Aussi, le lendemain de son arrivée, Kin-Fo, abandonnant cette ville, qui est un important centre d’affaires entre l’Asie centrale, le Tibet, la Mongolie et la Chine, reprit-il la route du nord.

À suivre par Kao-Lin-Sien, par Sing-Tong-Sien, la route de la vallée de l’Ouei-Ro, aux eaux chargées des teintes jaunes de ce lœss à travers lequel il s’est frayé son lit, la petite troupe arriva à Roua-Tchéou, qui fut le foyer d’une terrible insurrection musulmane en 1860. De là, tantôt en barque, tantôt en charrette, Kin-Fo et ses compagnons atteignirent, non sans grandes fatigues, cette forteresse de Tong-Kouan, située au confluent de l’Ouei-Ro et du Rouang-Ro.

Le Rouang-Ro, c’est le fameux fleuve Jaune. Il descend directement du nord pour aller, à travers les provinces de l’Est, se jeter dans la mer qui porte son nom, sans être plus jaune que la mer Rouge n’est rouge, que la mer Blanche n’est blanche, que la mer Noire n’est noire. Oui ! fleuve célèbre, d’origine céleste sans doute, puisque sa couleur est celle des empereurs, Fils du Ciel, mais aussi « Chagrin de la Chine », qualification due à ses terribles débordements, qui ont causé en partie l’impraticabilité actuelle du canal Impérial.

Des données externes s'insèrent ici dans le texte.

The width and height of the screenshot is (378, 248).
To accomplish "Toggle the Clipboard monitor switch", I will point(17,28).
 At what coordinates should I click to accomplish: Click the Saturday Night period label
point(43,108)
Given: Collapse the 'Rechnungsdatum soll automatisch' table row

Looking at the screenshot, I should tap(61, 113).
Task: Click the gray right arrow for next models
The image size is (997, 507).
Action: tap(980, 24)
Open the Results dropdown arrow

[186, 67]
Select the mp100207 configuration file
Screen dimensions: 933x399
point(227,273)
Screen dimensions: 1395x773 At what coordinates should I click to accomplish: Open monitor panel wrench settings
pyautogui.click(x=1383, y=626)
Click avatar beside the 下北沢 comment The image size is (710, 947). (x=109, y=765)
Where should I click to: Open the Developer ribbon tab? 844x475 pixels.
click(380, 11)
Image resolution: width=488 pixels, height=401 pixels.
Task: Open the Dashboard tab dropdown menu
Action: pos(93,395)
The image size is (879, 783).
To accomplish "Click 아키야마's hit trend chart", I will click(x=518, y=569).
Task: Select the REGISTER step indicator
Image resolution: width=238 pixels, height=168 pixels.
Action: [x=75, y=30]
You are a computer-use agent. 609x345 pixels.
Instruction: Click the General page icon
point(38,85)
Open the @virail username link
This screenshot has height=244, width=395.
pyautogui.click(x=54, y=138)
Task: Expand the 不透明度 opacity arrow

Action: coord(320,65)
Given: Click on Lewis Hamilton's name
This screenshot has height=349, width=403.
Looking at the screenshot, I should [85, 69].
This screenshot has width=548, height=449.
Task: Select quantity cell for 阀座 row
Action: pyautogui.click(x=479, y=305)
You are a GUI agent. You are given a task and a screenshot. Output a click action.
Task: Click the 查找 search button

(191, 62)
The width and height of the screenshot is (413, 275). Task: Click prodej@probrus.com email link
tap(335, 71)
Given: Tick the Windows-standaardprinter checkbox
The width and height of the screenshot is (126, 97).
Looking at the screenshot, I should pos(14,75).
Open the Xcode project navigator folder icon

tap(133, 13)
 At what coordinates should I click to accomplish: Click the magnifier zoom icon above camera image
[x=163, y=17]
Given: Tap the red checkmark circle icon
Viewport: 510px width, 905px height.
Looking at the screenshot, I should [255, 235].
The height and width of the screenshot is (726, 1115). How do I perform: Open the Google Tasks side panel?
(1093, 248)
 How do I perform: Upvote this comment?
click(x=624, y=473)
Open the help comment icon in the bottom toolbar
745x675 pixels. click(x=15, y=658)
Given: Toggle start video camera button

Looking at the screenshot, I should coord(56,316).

À Tong-Kouan, les voyageurs eussent été en sûreté, même la nuit. Ce n’est plus une cité de commerce, c’est une ville militaire, habitée en domicile fixe et non en camp volant par ces Tartares Mantchoux, qui forment la première catégorie de l’armée chinoise ! Peut-être Kin-Fo avait-il l’intention de s’y reposer quelques jours. Peut-être allait-il chercher dans un hôtel convenable une bonne chambre, une bonne table, un bon lit, — ce qui n’eût point déplu à Fry-Craig et encore moins à Soun !

Mais ce maladroit, auquel il en coûta cette fois un bon pouce de sa queue, eut l’imprudence de donner en douane, au lieu du nom d’emprunt, le véritable nom de son maître. Il oublia que ce n’était plus Kin-Fo, mais Ki-Nan, qu’il avait l’honneur de servir. Quelle colère ! Elle amena ce dernier à quitter immédiatement la ville. Le nom avait produit son effet. Le célèbre Kin-Fo était arrivé à Tong-Kouan ! On voulait voir cet homme unique, « dont le seul et unique désir était de devenir centenaire » !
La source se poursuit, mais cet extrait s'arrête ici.